=== Stated problem ===
Locate every line in the entries below that contains the word "coordinates" and copy each of those lines.

=== Input records ===
※ ※ ※

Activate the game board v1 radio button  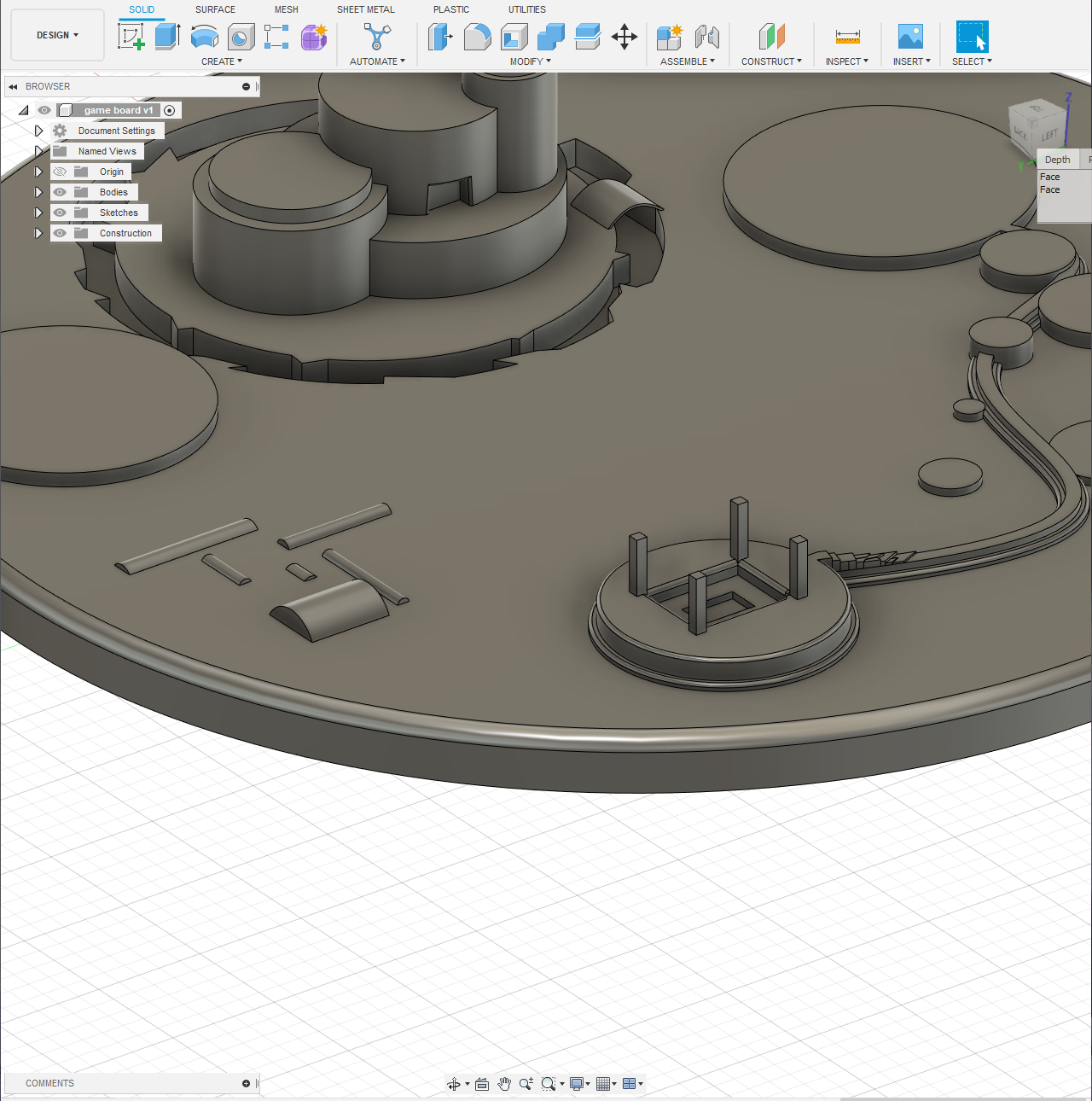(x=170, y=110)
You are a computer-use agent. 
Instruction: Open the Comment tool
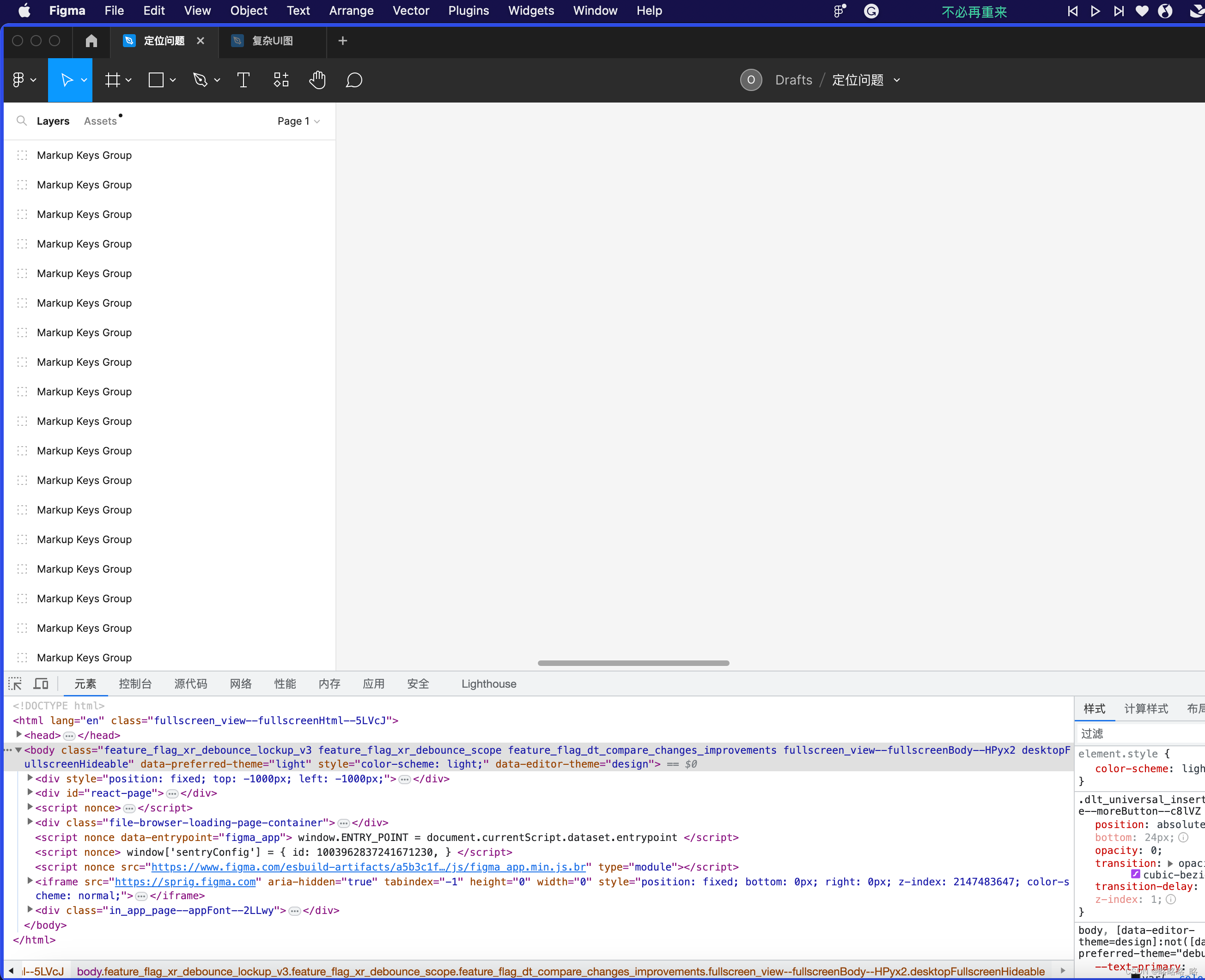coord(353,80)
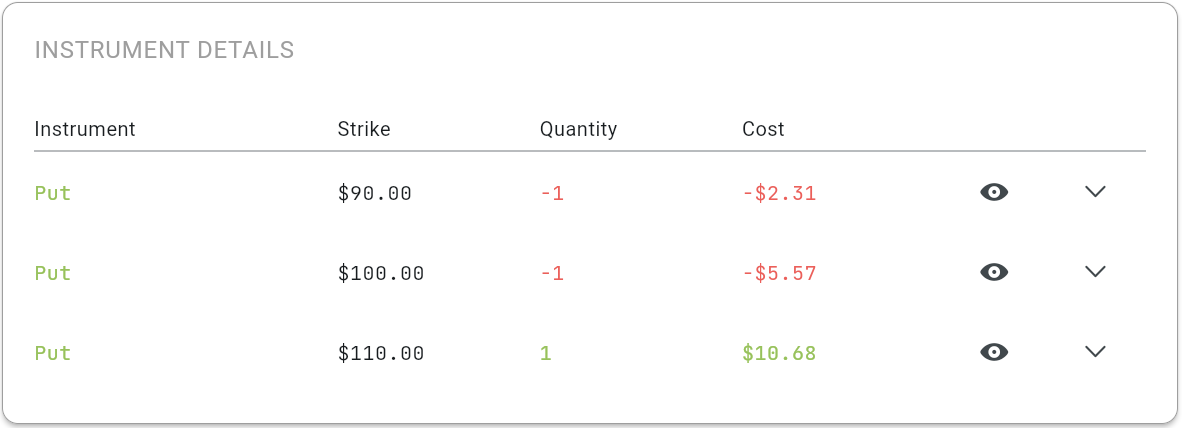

※ ※ ※

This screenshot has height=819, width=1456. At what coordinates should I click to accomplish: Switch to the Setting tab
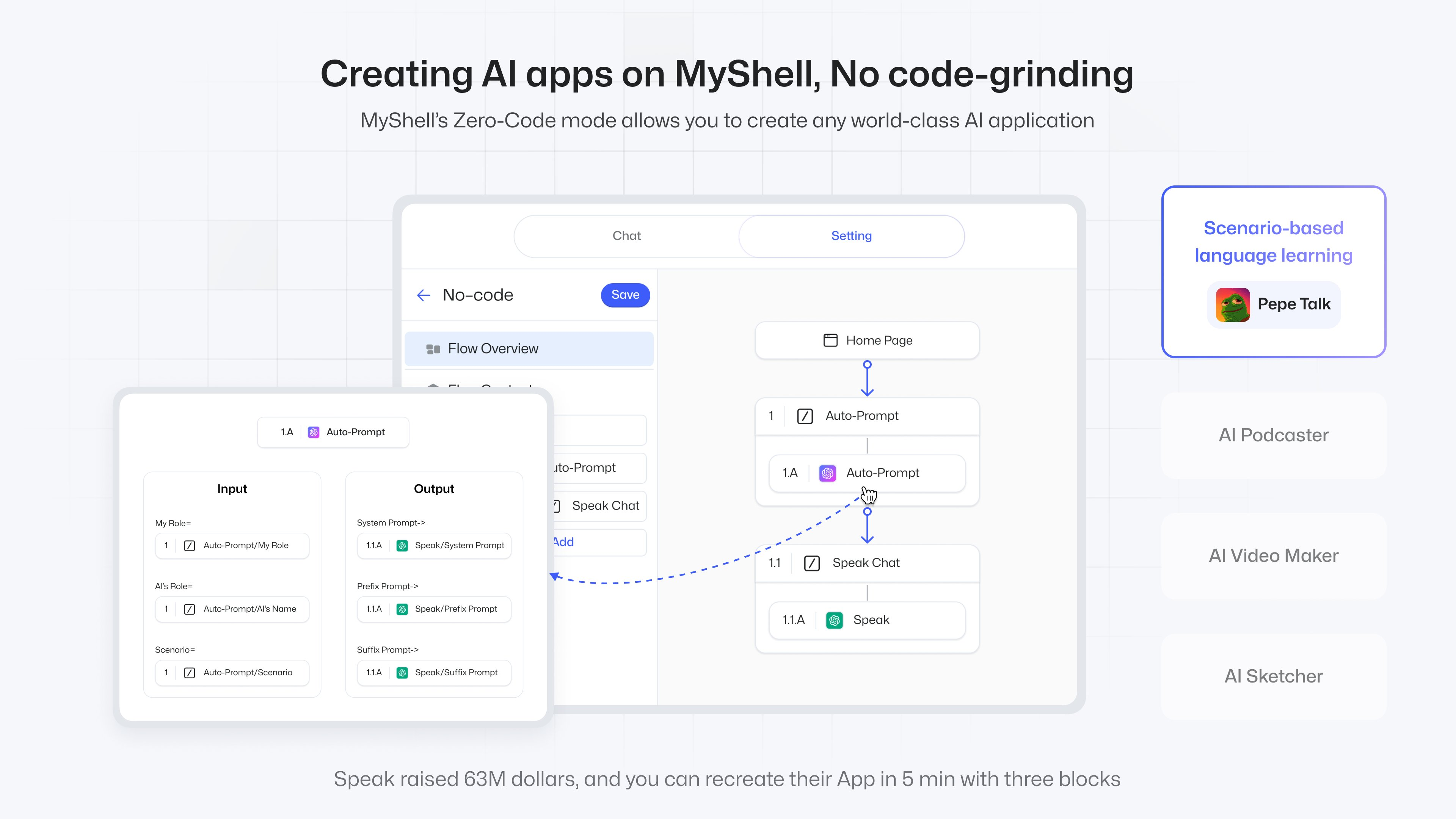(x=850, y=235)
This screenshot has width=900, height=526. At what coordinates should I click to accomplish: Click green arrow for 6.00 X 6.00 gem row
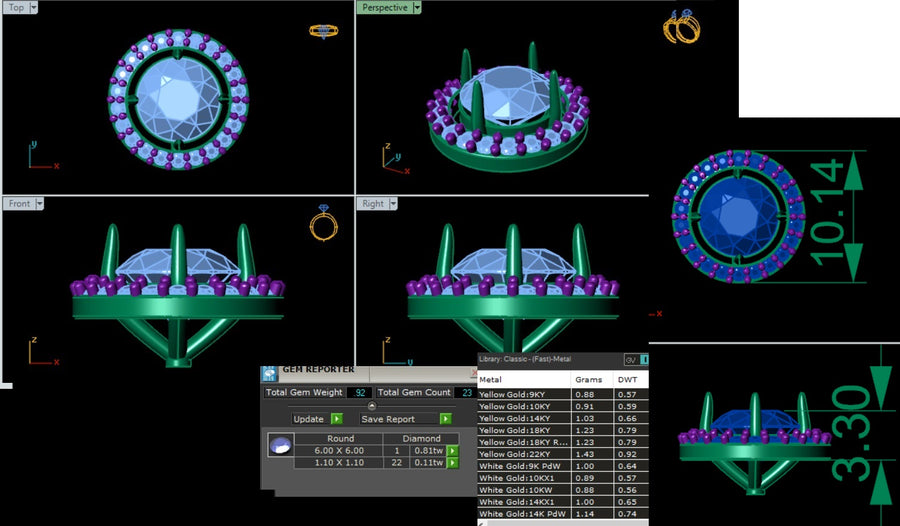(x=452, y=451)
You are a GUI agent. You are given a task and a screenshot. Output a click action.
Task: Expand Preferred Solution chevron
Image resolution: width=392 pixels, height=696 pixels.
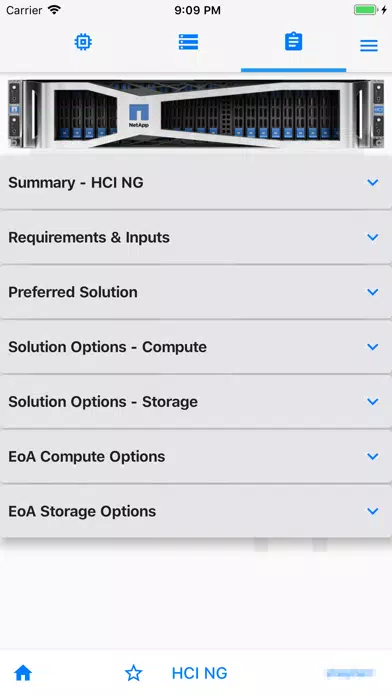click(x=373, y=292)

※ ※ ※

=== Finished answer ===
This screenshot has height=819, width=1456. At what coordinates should I click to accomplish: Switch to the Setting tab
This screenshot has width=900, height=526. At what coordinates should I click to accomplish: Click green arrow for 6.00 X 6.00 gem row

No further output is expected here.